Basically, the anti-gay marriage argument boils down to this series of hypocritical and illogical points.

  • Straights who want to get married are doing it to form a pair bond meant for reproduction, and that's the cornerstone and foundation of our modern society.
  • This ignores/disregards:
    • Straight but childless marriages.
    • Gay couples who have or will have kids.
    • And all straight marriages that:
      • End in divorce while the kids are still young.
      • Turn out rotten kids.
      • Are between bad parents.

The ultimate logic seems to be:

  • "Straight marriage is the way we should pair bond and reproduce, but gays who want kids can't do it, and straights who marry but don't have kids don't count, and we're not going to mention straights who aren't good parents."

And that's just not a passable argument, at least not by any objective adult standard.

I'd respect them more if they just did the bible defense, and said something like, "God made Adam and Eve, not Adam and Steve, and therefore gays shouldn't marry or raise children since it's morally wrong."

I would not agree with that for any number of reasons, but at least it would be a consistent, internally-logical argument, if you accept their popular interpretation of the bible.  However since they realize that that's a sure losing argument, based as it is upon ancient religious codes and prejudice, they are instead trying to popularize and defend this weak, half-assed, straw man, hypocritical, homophobic tiptoeing, bullshit about "de-legitimizing" marriage.

 

In belated conclusion, I've yet to see any legitimate argument against gay marriage, other than the religiously-inspired one that is entirely predicated on faith rather than logic, and as such can't be argued.

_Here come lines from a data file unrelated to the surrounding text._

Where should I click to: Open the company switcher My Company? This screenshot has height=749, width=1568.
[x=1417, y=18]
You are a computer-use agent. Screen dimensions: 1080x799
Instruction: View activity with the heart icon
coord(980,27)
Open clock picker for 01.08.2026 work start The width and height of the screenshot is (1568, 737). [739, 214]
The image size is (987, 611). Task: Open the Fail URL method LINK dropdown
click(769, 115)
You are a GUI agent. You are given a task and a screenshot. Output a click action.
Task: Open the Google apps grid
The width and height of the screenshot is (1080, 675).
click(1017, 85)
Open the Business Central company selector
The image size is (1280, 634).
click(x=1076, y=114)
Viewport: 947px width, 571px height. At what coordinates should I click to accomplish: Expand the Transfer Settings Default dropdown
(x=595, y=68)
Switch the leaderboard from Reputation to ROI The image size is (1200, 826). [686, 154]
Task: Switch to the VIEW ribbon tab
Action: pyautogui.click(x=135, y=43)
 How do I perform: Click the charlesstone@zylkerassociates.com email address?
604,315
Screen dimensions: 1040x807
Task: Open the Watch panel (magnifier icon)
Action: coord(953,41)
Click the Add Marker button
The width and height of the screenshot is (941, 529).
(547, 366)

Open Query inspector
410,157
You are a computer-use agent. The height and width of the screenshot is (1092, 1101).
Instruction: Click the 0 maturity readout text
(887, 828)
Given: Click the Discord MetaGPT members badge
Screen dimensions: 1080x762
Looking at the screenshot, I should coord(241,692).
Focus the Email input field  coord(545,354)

However, I'm not a big fan of granting credit to arguments based on what someone thinks an old book says, or doing something now just because it's always been done that way.  We've thrown off most historical forms of oppression: slavery is gone, laws against mixed marriage are gone, most laws against racial or sexual discrimination are gone, most laws against being homosexual are gone... this is just the next one on the list, and people who oppose gay marriage are pretty clearly following in the footsteps of people who opposed civil rights, equal rights, women's vote, etc.  And they're on the wrong side of history.

At least until some future world wide calamity destroys civilization, driving us back into a new Dark Ages of autocratic theocracies, (such as most of the Arab world suffers under) and all of the modern, liberal, freedoms most of us have come to know and expect vanish.  And that wouldn't be a whole lot of fun.